Logs Don't Lie, But Traces Can

Slack pings light up, dashboards turn red. Errors are climbing, latency is spiking. You pull up the APM tool and look for “the” trace, expecting a clear answer, but all you see are thousands of spans that look perfectly normal. You scroll, filter, expand a few nodes, nothing jumps out. Meanwhile, it’s clear from the metrics that users are still hitting errors. Out of options, you turn to the logs. It isn’t easy there either — pages of noise, stack traces for unrelated errors, timestamps dancing out of sync. You grep, pivot, and piece things together line by line until finally, buried deep, it stares back at you: a downstream service silently failing in a way the trace never recorded. The trace painted a perfect story that wasn’t real. The instrumentation missed it, the pretty trace UI told a half-truth, but the logs had the truth. And that’s the cruel lesson every seasoned engineer learns: logs don’t lie, but traces can.
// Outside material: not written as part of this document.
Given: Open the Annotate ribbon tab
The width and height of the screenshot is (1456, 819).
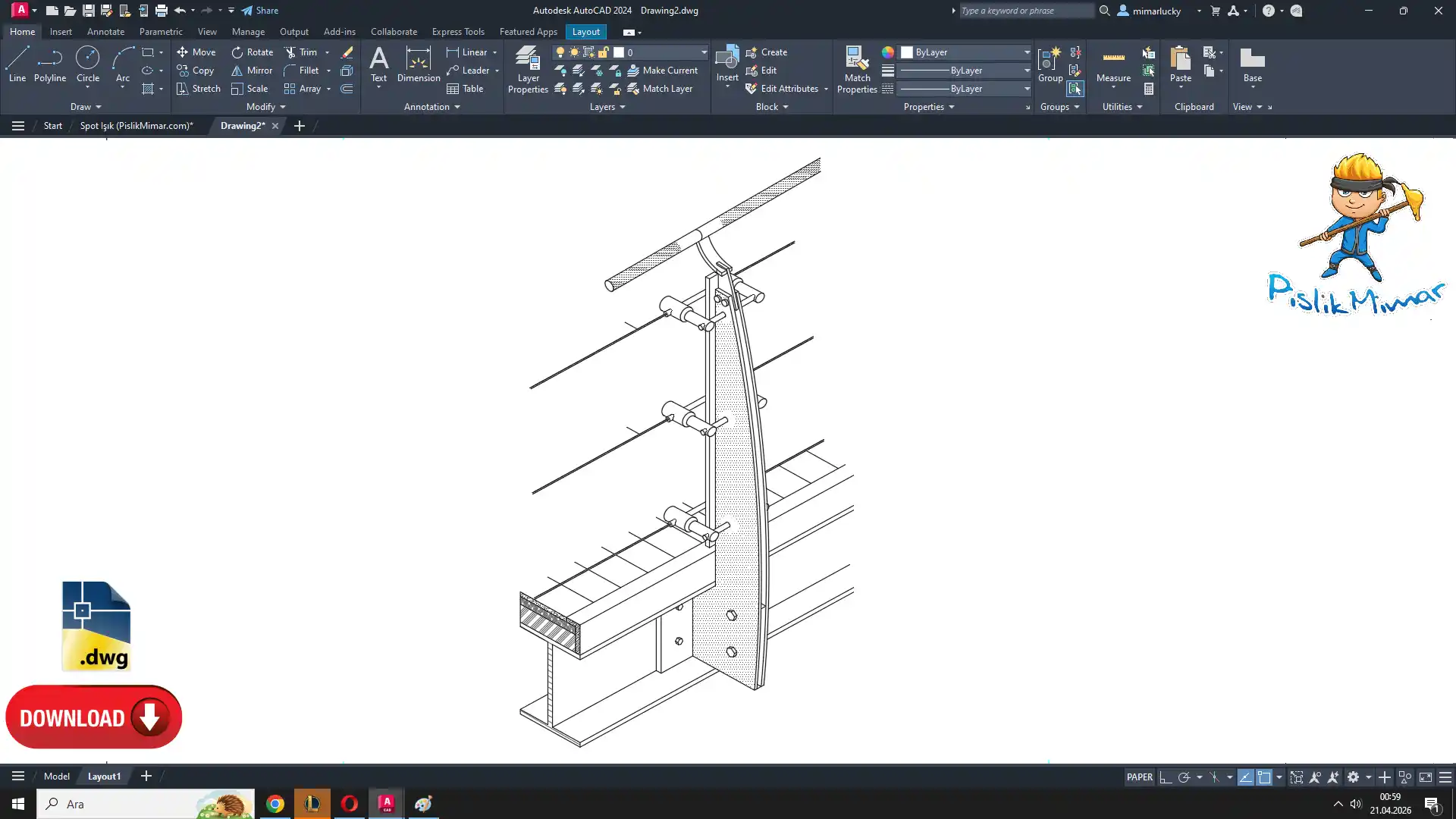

In this post, we'll dive deep into why logs are considered the reliable source of truth for debugging, and how traces (and by extension some APM tools) can hold back the truth and show incomplete information in complex systems. Let's explore why seasoned developers, SREs (and Flip AI) still turn to logs when the going gets tough, and why you might start questioning an over-reliance on tracing for those gnarly debugging scenarios.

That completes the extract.